Another complaint came from Rod Wilson, of Red Lion Antiques, Petworth, West Sussex, who asked Radford last September to make a delivery of two separate shipments to a customer in Kansas. When nothing had arrived several weeks after collection, Mr Wilson was obliged to track down his goods. One consignment was – and still is – in the possession of US hauliers California Van Lines, LA, who will not release the goods until they receive payment from Radford; the second batch was found in a rented U-Haul truck abandoned by its driver in a car park. The owners of the goods in that truck had to pay $2000 to get the goods back.

Abandoned truck

Alison Barber, of Barber Antiques, in Northamptonshire, complains of similar problems with Radford, who last October collected some furniture from her shop for delivery to Henryville, Illinois. When she wrote to the Antiques Trade Gazette in mid-July this year, the shipment had still not arrived at its destination, although it was cleared at the New Jersey customs office in December 1999. The goods remained at the customs house until early March when they were signed for and removed; the delivery truck was later found abandoned in a municipal car park. Again the customers had to pay the truck owners (Mr Banks claims it was a haulage company called UK Movers) to have their goods released.

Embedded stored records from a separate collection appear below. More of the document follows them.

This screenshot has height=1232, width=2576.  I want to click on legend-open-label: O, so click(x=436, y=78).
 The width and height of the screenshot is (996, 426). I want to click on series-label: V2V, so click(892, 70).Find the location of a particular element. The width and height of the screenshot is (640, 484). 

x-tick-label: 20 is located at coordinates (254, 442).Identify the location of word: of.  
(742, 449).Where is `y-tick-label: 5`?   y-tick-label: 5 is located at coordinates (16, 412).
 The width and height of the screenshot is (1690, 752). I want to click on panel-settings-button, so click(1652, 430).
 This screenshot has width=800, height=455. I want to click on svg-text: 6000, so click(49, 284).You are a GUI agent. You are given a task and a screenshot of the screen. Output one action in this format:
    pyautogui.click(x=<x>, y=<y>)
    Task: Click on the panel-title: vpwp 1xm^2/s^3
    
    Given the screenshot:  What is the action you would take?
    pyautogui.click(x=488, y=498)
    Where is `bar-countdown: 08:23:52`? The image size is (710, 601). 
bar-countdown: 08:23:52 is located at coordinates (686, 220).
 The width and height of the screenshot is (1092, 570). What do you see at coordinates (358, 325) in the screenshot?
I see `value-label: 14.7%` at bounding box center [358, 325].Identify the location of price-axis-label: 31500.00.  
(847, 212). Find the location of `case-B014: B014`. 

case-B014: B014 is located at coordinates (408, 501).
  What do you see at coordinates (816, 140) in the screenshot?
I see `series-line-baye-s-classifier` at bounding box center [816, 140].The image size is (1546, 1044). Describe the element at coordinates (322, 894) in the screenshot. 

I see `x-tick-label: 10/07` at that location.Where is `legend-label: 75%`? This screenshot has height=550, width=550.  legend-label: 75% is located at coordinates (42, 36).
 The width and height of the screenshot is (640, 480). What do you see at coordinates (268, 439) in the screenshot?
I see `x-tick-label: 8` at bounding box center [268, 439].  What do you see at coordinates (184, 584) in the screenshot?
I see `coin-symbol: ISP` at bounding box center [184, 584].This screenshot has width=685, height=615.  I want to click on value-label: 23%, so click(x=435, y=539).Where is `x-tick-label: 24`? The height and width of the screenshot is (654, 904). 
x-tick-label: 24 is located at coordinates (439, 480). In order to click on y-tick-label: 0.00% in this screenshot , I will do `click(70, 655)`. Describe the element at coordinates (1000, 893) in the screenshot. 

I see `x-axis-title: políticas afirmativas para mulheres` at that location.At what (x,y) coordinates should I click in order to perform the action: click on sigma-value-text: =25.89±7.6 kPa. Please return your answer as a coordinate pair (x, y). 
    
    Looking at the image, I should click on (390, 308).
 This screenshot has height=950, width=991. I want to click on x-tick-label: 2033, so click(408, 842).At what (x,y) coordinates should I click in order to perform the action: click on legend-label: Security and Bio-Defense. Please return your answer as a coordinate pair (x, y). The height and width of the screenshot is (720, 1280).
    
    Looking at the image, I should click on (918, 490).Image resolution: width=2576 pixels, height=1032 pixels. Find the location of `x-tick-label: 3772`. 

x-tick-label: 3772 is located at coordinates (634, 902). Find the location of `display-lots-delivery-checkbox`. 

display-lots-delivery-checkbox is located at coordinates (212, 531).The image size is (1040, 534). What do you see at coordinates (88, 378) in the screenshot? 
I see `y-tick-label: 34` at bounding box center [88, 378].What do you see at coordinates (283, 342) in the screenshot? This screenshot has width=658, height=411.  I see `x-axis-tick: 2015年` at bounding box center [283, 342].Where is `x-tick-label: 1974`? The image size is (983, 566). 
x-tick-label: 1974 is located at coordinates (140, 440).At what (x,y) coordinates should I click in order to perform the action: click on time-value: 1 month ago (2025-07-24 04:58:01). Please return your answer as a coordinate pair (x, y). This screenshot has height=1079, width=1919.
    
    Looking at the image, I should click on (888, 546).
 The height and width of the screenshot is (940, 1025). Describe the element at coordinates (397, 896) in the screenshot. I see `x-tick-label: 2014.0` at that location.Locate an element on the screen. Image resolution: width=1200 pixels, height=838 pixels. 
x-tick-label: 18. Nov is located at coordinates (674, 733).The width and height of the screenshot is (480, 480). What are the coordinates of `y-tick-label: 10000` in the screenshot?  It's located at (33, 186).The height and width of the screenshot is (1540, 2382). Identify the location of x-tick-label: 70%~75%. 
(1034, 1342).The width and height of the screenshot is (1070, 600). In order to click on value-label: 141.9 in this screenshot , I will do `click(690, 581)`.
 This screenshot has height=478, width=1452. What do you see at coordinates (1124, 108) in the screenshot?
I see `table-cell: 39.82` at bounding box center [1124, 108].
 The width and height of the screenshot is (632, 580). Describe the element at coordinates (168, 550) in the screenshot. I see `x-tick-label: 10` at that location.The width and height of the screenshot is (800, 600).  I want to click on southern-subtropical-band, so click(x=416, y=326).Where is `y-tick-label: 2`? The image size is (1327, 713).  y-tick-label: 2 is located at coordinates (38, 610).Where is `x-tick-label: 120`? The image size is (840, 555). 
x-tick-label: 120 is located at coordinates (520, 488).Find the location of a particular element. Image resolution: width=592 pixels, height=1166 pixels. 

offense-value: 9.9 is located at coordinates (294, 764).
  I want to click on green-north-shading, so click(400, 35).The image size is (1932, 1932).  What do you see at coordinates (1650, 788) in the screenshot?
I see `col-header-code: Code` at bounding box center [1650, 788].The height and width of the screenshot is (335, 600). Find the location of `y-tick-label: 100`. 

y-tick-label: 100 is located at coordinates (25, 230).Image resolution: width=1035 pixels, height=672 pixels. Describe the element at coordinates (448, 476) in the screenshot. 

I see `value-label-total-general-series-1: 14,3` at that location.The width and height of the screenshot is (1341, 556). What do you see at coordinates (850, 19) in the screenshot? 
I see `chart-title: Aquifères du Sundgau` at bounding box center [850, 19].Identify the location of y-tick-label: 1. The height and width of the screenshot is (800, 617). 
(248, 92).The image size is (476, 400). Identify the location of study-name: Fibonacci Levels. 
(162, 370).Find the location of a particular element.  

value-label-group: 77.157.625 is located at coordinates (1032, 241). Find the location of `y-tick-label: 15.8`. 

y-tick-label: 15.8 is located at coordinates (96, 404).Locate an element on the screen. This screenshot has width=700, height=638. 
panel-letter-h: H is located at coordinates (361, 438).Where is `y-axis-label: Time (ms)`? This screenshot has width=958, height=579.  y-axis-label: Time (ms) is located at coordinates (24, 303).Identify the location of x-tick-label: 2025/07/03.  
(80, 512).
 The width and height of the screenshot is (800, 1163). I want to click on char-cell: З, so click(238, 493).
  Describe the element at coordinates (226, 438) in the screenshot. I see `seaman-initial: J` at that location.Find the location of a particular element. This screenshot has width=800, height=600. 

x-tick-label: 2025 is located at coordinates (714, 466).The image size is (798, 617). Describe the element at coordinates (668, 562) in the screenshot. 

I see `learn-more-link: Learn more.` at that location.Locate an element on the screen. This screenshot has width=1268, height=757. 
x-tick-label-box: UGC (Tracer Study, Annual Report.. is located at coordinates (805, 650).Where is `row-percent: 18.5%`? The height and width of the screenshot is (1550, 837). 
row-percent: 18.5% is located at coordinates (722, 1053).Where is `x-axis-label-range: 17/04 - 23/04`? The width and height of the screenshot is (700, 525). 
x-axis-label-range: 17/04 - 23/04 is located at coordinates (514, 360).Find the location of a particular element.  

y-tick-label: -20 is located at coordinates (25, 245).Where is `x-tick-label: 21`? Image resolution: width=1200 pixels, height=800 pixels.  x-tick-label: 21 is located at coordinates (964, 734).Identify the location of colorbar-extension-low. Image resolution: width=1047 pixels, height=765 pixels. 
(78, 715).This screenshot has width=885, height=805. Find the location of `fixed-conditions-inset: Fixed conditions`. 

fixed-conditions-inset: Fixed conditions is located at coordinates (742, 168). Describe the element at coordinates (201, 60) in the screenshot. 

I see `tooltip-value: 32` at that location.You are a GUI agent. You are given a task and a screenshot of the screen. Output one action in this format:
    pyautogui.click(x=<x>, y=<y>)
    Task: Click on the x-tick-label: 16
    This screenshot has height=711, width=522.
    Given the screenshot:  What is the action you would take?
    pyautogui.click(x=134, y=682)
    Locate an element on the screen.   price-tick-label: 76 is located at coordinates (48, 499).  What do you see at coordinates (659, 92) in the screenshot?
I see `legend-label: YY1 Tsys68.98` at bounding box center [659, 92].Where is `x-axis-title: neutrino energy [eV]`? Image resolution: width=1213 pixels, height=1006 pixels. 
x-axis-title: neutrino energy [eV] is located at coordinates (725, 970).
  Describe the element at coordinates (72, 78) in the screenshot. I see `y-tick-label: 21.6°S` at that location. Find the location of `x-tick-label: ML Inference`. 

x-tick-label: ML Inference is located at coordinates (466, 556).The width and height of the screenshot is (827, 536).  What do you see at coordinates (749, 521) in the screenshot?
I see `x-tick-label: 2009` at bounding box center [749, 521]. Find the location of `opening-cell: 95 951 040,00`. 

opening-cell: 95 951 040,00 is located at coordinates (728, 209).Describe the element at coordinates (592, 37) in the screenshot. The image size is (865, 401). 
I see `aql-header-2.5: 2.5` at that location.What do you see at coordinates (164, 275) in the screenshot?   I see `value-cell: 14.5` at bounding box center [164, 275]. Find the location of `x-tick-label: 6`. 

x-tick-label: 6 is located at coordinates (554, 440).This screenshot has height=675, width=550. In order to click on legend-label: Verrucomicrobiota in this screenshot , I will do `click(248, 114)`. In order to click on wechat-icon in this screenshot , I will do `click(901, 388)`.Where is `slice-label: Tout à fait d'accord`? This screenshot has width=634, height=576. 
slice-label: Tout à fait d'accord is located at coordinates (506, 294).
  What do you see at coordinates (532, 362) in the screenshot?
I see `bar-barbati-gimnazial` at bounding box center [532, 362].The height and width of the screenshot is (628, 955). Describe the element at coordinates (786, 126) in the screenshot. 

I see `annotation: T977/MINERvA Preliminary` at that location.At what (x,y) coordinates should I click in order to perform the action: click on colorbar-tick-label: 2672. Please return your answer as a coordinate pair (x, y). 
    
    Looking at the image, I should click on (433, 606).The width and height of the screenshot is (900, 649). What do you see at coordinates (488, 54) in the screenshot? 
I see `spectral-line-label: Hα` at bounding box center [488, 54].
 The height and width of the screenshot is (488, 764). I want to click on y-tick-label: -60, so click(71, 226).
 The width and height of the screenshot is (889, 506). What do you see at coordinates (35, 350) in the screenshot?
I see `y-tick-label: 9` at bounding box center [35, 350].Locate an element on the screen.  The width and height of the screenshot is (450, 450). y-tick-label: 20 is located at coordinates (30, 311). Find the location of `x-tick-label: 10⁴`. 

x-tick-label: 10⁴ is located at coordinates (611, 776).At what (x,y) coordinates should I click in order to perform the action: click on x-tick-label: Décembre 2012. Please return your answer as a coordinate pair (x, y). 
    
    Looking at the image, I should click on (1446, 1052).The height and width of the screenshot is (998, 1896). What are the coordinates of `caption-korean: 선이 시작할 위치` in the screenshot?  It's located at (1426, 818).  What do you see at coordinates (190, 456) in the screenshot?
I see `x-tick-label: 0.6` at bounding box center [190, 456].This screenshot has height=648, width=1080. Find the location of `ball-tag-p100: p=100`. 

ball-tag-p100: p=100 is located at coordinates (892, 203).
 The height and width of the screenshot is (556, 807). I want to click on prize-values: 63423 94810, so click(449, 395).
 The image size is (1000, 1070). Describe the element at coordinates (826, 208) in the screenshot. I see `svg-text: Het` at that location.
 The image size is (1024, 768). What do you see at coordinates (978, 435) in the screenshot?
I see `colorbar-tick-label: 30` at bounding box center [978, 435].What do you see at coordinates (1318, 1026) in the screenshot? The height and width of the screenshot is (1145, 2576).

Mr Banks told us: “UK Movers employed the driver and they had a disagreement. The president of that company has now left. With Rod Wilson it’s the same story, but a different driver.” He promised: “We will reimburse the $2000 that has been paid to U-Haul.”

Gordon Hammond, of School House Antiques in Chipping Camden, had also had trouble with a shipment to Australia.

In all these cases, the dealers said they knew of others with similar stories, and Mr Knight of Essex Trading Standards confirmed that they were by no means isolated incidents. Antiques dealers aren’t the only people to have complained, he said; other businesses and private individuals have fallen foul of Radford’s freight forwarding services while sending goods abroad or moving home.

Of the two others previously working for Radford, Robert Punnett was the only one listed as a director of Gold Vale Associates at Companies House, but he resigned from that post in March this year.

Mr Banks, though not a director of Gold Vale, has been the director or company secretary of a number of other freight companies – Times Freight, Baraband Removal Ltd, Kiwi Container Line Ltd, Alarb Ltd, Nabtu Ltd, Global Moving Services and Red Gulf Transport – all of which were dissolved, and he also resigned as director from another company, the Association of International Removers Ltd, at the end of 1991.

He told the Antiques Trade Gazette that Radford/Gold Vale would now follow suit: “We’ve lost a lot in Australia and we’ll have to close the company. Because of the stress, the director has packed it in.”